[STUDY TEXT]

New Zealand Colonial Fighters, Taranaki War 1860-61
by Murray Moorhead


Reviewed by Howard Chamberlain
December 2005 

Over the last few years Murray Moorhead has built a solid reputation as a researcher of early Taranaki History. In this book he not only details the history of the Taranaki Rifle Volunteers but also explains how they earned their title and honour “First in Arms”. This they gained in action at Waireka against Maori warriors, just a few miles south of New Plymouth, a title carried over to units descended from this brave, partially trained but almost reckless group. The outcome of the Waireka affair was a lucky escape for a very raw unit as the reader soon discovers. More incidents that could have easily turned into an absolute disaster and possibly resulted in the departure of European settlers from New Plymouth, are linked together to become a much talked about local victory.

The difficulties faced by the Taranaki Rifle Volunteers in this formative period, as they tried to build their unit and military skills, are recounted with numerous extracts from correspondence by New Plymouth residents and members of the volunteers woven into the story. Through these extracts the reader absorbs the feeling of disinterest by Governor Gore-Brown, the lack of action from the local military commander Colonel Gold, and warms to the frustrations felt by the volunteers. The lack of uniforms, weapons, rations, training, and leadership, the constant day and night guards in appalling weather (while regular troops remained in warm barracks) and the separation from families who were evacuated principally to Nelson, all sapped the interest of the unit members. Quotes from participants’ letters plainly show that it was only the chance of action on a number of occasions that held them together.

[/STUDY TEXT]
[MATERIAL SUPPLIED]

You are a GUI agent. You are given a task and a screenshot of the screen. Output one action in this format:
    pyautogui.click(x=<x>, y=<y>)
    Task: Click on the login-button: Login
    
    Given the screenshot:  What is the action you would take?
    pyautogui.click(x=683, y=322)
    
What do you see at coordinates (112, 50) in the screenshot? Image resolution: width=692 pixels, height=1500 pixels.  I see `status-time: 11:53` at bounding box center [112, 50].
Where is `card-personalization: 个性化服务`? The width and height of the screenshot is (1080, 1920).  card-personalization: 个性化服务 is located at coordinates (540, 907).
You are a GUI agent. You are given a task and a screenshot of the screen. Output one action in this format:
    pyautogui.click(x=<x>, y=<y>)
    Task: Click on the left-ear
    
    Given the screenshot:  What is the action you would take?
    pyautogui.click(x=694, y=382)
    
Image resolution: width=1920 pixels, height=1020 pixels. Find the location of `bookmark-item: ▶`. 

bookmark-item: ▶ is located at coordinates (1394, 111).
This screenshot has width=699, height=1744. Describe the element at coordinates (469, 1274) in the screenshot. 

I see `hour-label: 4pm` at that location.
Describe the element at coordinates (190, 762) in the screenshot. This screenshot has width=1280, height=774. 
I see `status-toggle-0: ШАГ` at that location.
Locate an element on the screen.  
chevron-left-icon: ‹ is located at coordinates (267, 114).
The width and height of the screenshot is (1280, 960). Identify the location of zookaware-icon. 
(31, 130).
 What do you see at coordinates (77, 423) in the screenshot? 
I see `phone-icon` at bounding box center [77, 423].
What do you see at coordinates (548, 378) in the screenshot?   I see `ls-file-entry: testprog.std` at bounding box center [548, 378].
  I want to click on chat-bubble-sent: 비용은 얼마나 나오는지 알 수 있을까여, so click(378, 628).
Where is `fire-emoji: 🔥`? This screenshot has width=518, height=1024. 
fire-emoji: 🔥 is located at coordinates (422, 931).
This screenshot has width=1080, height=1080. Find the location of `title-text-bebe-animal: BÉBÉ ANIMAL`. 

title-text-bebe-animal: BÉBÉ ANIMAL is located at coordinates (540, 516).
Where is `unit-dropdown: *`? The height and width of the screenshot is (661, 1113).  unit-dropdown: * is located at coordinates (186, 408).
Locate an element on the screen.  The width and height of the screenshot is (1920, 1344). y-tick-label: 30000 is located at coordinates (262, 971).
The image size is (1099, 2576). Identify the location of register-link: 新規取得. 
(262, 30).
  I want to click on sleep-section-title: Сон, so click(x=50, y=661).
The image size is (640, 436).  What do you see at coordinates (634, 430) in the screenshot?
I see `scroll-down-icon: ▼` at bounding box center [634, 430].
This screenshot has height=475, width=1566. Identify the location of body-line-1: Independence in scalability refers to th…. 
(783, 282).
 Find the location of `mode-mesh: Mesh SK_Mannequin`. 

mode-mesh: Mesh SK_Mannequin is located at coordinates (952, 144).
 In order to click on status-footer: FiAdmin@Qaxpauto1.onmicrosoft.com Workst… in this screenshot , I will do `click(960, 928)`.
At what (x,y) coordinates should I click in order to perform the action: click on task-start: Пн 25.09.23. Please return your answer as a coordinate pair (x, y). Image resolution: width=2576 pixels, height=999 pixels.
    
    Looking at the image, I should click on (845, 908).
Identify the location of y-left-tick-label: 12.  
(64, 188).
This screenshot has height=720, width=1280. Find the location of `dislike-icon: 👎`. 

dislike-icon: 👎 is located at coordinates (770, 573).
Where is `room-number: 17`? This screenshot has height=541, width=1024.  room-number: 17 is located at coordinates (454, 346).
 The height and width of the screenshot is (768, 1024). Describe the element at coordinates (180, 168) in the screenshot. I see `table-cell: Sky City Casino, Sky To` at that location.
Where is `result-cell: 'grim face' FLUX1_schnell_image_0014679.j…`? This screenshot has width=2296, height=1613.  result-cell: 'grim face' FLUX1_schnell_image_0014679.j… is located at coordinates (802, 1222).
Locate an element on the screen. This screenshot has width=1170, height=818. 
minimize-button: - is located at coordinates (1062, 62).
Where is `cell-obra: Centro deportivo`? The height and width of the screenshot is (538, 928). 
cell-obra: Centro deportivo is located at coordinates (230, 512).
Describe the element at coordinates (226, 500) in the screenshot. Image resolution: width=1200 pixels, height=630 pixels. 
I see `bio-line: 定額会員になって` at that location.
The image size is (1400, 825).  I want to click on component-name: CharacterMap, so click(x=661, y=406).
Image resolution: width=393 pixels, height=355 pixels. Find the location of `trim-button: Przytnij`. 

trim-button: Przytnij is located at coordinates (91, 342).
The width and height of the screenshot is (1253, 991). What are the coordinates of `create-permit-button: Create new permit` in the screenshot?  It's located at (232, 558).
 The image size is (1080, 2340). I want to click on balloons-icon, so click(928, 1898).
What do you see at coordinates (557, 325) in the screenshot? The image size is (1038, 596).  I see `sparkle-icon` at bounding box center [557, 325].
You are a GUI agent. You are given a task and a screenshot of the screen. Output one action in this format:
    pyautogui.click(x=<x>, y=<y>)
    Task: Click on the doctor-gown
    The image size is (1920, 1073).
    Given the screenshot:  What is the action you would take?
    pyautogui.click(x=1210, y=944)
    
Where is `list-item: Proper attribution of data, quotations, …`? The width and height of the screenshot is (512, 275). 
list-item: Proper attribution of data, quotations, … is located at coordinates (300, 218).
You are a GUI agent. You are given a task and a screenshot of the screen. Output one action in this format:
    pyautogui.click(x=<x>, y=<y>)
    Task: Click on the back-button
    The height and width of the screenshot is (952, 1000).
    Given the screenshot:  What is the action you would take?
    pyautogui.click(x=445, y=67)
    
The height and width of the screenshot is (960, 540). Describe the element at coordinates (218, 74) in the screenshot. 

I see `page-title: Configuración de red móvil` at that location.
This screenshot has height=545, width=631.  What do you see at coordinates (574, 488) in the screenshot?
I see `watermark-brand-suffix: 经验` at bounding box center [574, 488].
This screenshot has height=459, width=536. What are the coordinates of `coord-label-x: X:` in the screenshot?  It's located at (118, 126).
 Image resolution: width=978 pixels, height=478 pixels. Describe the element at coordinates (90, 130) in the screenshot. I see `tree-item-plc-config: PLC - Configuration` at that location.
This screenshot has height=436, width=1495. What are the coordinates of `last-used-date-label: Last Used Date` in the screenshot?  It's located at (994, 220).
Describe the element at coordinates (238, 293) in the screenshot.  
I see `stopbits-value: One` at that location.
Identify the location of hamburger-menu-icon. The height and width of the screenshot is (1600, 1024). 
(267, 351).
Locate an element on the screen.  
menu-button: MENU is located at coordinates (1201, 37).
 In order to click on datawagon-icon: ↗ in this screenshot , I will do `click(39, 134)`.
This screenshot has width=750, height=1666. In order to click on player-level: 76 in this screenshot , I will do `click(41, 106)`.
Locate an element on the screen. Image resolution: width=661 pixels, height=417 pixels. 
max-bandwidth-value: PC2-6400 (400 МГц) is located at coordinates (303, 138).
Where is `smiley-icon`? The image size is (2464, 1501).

[/MATERIAL SUPPLIED]

PROBLEMS AND TASKS ▸
1 > Quote the passage of the Taranaki War book review, everything from "New Zealand Colonial" down to "about local victory.".
2 > Continue the Taranaki War book review, picking up after its final sentence.

TASK ANSWERS ▸
1 >
New Zealand Colonial Fighters, Taranaki War 1860-61
by Murray Moorhead


Reviewed by Howard Chamberlain
December 2005 

Over the last few years Murray Moorhead has built a solid reputation as a researcher of early Taranaki History. In this book he not only details the history of the Taranaki Rifle Volunteers but also explains how they earned their title and honour “First in Arms”. This they gained in action at Waireka against Maori warriors, just a few miles south of New Plymouth, a title carried over to units descended from this brave, partially trained but almost reckless group. The outcome of the Waireka affair was a lucky escape for a very raw unit as the reader soon discovers. More incidents that could have easily turned into an absolute disaster and possibly resulted in the departure of European settlers from New Plymouth, are linked together to become a much talked about local victory.

2 >
For those who have read James Cowan’s New Zealand Wars in the Pioneering Period and other books related to the New Zealand Wars, Murray Moorhead’s “First in Arms” broadens the events in Taranaki and provides a greater understanding of the progress (or lack of progress) in the Taranaki War. The one disadvantage is the lack of an index, but “First in Arms” is an interesting and readable account, a welcome addition to the bookshelf of those interested in the growth of European Settlement and its effect on Maori.